Please output exactly the lines from the one containing "Select the 75 m legend swatch" through the last line of the records, both included.
++++ Records for the exercise ++++
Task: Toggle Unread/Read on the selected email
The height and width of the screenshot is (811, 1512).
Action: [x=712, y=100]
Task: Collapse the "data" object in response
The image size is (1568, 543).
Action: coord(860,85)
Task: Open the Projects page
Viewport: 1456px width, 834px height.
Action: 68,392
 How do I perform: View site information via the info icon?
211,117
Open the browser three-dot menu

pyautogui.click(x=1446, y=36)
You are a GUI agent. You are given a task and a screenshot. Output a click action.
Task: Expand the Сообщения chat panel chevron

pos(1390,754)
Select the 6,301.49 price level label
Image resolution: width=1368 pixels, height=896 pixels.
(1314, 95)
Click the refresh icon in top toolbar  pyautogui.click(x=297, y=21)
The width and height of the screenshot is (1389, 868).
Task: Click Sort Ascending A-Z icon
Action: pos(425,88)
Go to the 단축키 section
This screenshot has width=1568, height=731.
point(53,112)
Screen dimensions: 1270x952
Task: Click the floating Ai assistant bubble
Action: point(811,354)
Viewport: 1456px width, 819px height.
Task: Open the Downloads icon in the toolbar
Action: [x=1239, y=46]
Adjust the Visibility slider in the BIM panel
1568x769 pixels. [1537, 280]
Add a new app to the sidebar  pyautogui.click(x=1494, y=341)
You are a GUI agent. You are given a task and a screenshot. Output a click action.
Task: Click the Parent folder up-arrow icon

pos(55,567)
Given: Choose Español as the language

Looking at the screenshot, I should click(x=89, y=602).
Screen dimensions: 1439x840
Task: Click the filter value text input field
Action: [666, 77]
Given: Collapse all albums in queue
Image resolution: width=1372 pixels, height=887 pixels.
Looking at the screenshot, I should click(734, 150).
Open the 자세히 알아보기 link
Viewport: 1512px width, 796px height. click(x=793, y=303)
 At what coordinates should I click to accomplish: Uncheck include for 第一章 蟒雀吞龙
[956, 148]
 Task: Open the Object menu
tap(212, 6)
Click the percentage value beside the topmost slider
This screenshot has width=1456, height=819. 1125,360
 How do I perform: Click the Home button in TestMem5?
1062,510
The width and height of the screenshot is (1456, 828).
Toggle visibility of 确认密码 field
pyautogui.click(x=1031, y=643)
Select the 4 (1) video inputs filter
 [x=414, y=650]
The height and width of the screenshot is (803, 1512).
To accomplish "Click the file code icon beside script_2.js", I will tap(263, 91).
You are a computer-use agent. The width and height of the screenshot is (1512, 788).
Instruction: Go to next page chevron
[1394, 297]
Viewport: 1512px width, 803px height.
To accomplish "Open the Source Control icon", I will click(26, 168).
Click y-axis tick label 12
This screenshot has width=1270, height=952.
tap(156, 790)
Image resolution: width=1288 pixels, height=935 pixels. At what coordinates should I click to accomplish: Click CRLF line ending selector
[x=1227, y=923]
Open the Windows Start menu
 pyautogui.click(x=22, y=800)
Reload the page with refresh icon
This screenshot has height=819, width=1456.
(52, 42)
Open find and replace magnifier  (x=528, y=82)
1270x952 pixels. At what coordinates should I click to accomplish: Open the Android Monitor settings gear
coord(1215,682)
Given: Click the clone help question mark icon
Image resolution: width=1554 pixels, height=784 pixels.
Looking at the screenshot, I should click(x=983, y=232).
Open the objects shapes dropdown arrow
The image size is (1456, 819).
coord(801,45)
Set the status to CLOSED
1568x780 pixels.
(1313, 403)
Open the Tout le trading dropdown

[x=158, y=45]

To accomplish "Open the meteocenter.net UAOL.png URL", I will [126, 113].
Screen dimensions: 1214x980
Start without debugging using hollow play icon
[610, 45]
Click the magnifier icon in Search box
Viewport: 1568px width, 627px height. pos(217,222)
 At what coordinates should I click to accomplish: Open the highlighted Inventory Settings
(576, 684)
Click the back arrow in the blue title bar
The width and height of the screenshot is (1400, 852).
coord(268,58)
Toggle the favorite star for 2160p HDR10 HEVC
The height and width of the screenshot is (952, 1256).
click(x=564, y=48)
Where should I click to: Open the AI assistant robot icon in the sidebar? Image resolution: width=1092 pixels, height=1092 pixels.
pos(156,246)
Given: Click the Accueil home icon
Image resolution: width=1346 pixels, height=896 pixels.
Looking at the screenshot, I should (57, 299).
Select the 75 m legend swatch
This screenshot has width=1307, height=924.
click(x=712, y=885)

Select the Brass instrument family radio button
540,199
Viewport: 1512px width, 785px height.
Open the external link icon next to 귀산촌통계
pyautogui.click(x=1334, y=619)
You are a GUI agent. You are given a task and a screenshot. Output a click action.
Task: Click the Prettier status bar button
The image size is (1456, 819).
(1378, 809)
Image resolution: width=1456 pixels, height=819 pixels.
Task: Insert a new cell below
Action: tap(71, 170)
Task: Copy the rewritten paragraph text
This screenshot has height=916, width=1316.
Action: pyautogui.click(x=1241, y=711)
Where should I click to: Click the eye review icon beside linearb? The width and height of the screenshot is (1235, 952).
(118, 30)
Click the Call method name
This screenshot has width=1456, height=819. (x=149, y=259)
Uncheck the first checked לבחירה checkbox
++++
*Written solution*.
Select the 75 m legend swatch
This screenshot has width=1307, height=924.
click(x=712, y=885)

Select the Brass instrument family radio button
540,199
Viewport: 1512px width, 785px height.
Open the external link icon next to 귀산촌통계
pyautogui.click(x=1334, y=619)
You are a GUI agent. You are given a task and a screenshot. Output a click action.
Task: Click the Prettier status bar button
The image size is (1456, 819).
(1378, 809)
Image resolution: width=1456 pixels, height=819 pixels.
Task: Insert a new cell below
Action: tap(71, 170)
Task: Copy the rewritten paragraph text
This screenshot has height=916, width=1316.
Action: pyautogui.click(x=1241, y=711)
Where should I click to: Click the eye review icon beside linearb? The width and height of the screenshot is (1235, 952).
(118, 30)
Click the Call method name
This screenshot has width=1456, height=819. (x=149, y=259)
Uncheck the first checked לבחירה checkbox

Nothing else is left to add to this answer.